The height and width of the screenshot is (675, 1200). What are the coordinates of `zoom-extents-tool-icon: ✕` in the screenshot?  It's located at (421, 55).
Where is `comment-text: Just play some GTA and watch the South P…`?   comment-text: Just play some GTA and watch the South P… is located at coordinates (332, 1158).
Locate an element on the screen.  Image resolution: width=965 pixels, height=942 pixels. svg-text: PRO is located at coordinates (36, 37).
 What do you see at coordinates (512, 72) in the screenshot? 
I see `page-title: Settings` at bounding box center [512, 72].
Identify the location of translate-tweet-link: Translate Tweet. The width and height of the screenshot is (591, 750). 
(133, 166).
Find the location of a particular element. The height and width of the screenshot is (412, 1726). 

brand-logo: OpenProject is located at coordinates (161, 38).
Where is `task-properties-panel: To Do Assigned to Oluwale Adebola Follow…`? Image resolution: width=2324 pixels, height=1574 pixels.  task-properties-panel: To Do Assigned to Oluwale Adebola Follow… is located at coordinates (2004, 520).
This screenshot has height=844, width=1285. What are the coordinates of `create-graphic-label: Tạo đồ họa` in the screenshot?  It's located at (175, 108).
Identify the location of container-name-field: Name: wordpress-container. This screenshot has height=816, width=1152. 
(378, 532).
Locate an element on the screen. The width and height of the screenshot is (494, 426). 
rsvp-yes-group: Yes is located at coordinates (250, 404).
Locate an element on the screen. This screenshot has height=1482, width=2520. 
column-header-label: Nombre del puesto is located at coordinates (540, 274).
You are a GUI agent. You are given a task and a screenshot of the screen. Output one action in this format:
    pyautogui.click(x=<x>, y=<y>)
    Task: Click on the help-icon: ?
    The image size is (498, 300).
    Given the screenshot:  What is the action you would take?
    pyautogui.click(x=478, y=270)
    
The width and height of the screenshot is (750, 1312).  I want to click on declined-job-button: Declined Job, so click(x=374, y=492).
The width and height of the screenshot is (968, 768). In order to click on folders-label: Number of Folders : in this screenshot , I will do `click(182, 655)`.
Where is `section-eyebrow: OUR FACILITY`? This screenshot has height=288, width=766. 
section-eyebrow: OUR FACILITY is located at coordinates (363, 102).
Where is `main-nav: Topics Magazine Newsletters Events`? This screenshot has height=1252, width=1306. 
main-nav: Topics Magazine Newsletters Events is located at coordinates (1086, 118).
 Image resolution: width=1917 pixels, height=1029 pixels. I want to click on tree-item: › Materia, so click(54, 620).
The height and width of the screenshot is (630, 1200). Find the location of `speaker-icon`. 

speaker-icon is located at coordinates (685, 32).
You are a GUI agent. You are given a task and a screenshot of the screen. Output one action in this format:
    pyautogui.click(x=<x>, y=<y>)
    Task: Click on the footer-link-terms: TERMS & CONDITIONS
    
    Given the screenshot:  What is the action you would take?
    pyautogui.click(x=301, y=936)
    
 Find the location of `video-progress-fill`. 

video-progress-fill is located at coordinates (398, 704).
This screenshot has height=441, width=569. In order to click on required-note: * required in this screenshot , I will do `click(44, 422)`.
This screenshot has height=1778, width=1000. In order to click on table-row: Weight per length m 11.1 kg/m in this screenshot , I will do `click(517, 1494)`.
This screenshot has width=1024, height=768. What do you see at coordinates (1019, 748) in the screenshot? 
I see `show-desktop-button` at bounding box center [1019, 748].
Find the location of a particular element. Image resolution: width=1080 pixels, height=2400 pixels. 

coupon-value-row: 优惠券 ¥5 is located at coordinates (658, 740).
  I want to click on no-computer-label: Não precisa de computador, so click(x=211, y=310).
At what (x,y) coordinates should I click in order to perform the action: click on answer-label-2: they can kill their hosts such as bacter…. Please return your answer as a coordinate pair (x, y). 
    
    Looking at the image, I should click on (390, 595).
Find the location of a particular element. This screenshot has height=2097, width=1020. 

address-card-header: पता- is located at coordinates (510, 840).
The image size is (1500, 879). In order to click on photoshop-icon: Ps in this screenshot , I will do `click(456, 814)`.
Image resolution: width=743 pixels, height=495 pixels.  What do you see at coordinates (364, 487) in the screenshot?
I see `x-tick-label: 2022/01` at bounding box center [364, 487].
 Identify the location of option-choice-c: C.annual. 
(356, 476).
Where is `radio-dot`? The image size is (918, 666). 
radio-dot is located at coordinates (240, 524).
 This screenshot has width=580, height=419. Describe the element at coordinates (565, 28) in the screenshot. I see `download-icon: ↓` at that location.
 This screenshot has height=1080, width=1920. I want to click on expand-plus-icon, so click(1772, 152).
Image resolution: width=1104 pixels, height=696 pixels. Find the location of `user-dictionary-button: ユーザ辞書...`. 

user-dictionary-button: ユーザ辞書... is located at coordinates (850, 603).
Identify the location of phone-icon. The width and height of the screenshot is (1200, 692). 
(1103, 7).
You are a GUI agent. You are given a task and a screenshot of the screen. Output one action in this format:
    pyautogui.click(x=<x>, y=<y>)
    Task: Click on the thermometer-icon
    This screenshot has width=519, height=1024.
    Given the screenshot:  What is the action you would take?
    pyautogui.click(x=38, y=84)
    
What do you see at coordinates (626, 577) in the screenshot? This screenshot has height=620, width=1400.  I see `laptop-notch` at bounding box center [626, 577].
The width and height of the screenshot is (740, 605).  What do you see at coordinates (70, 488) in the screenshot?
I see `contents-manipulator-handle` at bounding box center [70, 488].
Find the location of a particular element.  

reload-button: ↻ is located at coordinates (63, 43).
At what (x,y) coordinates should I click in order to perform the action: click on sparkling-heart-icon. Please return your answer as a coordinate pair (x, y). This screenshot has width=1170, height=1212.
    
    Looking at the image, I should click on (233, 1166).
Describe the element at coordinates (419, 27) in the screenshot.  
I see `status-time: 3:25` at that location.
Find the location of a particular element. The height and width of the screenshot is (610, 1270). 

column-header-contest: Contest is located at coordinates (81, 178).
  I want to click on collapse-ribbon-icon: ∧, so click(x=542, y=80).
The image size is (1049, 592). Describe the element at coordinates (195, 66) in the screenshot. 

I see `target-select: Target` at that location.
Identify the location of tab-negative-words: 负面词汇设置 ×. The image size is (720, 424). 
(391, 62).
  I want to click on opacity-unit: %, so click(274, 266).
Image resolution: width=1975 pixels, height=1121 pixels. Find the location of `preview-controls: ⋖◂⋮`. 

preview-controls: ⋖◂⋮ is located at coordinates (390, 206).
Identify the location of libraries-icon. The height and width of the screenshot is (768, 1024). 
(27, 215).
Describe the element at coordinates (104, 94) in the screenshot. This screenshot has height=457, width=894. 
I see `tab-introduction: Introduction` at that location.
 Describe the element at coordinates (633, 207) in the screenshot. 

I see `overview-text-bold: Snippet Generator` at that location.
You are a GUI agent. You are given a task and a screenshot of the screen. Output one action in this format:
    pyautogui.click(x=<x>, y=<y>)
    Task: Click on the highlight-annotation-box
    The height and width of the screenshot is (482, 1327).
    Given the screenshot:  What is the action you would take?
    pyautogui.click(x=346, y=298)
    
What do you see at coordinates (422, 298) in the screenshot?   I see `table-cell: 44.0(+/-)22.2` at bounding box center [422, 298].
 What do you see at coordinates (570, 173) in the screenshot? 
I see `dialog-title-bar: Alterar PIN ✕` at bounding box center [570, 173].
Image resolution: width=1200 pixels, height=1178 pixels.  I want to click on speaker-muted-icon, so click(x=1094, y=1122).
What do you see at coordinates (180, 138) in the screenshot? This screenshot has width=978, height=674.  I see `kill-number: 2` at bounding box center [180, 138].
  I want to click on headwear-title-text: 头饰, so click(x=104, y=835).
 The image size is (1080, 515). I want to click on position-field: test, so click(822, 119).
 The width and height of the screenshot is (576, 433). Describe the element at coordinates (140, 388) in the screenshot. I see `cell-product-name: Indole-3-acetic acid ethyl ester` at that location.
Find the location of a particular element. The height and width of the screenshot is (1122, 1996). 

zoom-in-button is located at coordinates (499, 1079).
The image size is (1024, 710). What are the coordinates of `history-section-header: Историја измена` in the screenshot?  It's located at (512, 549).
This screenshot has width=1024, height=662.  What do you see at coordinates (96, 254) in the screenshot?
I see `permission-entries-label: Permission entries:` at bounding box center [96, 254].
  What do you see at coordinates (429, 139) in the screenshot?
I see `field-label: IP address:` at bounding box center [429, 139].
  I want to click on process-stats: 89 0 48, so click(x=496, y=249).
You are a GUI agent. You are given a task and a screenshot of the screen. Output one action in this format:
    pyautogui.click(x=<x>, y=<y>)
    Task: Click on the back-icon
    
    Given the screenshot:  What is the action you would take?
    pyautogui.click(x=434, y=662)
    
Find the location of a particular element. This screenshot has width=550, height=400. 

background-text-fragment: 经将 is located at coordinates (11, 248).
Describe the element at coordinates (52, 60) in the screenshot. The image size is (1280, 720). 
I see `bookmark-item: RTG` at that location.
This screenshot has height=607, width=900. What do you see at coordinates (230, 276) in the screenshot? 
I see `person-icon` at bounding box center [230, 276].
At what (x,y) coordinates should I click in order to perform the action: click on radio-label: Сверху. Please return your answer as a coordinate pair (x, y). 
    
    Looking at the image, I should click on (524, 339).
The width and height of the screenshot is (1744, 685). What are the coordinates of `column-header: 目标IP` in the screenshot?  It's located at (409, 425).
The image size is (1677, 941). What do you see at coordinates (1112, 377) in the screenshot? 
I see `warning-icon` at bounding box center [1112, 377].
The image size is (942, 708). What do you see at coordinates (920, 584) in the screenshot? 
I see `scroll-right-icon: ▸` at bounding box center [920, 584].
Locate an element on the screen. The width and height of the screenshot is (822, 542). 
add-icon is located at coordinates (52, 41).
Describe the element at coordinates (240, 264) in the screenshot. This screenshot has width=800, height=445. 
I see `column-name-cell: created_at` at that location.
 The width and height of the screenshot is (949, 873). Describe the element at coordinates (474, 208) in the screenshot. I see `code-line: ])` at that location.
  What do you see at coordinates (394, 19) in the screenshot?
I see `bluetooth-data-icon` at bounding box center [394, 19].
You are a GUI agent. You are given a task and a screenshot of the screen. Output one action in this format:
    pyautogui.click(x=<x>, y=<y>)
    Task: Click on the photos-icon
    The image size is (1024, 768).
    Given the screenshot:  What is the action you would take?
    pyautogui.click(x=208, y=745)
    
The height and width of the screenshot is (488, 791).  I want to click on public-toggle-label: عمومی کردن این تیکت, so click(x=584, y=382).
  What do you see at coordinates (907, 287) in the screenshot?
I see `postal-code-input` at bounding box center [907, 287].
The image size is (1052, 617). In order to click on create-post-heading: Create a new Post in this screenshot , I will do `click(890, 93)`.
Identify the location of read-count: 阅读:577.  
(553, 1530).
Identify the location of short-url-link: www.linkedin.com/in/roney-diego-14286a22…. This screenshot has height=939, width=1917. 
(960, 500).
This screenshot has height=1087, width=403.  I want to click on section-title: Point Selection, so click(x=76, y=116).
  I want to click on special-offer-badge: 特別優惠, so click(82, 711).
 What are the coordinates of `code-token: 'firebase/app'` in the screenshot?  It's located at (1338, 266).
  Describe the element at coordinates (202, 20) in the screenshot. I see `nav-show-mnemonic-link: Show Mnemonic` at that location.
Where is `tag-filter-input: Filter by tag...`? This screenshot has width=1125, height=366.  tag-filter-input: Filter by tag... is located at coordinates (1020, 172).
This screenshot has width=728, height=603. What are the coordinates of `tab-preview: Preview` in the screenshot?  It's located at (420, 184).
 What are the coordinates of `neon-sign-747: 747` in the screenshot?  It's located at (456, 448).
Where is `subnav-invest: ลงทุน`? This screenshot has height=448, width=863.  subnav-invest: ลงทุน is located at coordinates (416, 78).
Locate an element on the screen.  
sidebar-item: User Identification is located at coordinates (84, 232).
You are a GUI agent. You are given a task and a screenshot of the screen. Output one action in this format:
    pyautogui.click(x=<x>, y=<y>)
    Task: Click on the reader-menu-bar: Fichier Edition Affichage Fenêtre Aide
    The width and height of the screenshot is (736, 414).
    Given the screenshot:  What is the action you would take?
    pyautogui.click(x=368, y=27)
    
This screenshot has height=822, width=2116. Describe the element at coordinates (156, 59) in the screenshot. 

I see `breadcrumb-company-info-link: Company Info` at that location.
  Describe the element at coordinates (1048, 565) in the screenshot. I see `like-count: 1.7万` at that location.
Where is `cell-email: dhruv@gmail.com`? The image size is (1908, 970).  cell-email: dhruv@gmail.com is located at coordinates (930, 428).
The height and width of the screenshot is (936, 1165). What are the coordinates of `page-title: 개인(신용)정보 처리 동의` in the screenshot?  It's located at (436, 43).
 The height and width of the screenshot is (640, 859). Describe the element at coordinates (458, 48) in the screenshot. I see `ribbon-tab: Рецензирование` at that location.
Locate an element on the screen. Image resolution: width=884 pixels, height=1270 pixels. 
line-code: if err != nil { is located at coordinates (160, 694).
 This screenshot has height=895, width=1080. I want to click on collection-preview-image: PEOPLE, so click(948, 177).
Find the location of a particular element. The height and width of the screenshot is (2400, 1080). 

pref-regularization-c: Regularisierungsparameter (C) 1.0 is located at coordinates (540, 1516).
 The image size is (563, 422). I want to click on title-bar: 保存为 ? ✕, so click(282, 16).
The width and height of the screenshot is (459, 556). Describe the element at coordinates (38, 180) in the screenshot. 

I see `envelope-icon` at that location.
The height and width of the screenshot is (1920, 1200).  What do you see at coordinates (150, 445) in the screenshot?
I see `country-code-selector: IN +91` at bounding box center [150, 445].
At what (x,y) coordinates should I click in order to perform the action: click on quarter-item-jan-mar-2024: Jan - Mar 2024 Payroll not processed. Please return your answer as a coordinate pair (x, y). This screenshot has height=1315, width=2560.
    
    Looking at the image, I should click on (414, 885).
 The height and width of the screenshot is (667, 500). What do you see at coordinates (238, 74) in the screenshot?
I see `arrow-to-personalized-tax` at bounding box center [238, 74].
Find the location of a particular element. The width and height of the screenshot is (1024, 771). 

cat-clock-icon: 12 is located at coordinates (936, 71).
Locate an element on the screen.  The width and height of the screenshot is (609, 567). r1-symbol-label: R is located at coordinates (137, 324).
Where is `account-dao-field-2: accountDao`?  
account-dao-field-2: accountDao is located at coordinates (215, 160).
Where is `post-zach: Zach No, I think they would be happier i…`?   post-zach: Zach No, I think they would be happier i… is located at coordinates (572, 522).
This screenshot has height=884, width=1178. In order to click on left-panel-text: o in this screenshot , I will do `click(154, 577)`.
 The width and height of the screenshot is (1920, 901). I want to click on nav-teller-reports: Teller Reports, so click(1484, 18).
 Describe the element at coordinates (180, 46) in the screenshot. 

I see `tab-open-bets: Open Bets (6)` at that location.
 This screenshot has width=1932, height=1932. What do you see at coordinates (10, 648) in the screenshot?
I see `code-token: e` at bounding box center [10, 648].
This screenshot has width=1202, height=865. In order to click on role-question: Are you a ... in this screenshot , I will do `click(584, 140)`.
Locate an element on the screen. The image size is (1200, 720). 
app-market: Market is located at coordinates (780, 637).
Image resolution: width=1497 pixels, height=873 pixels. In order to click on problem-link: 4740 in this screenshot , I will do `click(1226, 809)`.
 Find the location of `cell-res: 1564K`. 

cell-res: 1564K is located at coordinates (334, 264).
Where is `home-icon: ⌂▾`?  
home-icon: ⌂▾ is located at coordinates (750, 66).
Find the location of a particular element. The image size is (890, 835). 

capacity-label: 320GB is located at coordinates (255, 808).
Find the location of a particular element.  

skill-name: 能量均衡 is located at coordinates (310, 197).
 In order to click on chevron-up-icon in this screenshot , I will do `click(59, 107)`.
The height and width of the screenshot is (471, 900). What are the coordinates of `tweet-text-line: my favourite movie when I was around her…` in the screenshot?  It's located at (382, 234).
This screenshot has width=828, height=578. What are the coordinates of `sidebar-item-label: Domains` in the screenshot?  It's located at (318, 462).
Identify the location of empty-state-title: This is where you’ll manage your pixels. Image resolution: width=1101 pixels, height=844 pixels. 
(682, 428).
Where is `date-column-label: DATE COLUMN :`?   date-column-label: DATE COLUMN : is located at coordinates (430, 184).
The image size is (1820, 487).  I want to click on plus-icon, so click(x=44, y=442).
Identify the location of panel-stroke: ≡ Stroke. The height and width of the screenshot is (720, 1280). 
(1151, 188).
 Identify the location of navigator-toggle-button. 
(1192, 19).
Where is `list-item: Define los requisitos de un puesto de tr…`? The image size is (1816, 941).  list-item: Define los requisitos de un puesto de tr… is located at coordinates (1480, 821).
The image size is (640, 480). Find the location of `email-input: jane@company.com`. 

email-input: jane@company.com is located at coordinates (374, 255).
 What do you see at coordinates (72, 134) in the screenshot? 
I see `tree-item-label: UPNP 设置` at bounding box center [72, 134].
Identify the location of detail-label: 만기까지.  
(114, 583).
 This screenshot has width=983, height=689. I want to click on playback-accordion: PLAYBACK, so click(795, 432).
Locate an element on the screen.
========
■ **Instructions for the task**
Render as a numbered list the rows beginning at the line that contains "Identify the location of detail-label: 만기까지." and continuing through the final row, with both ends included and any blank lines omitted.

■ **Exercise output**
1. Identify the location of detail-label: 만기까지.  
2. (114, 583).
3.  This screenshot has width=983, height=689. I want to click on playback-accordion: PLAYBACK, so click(795, 432).
4. Locate an element on the screen.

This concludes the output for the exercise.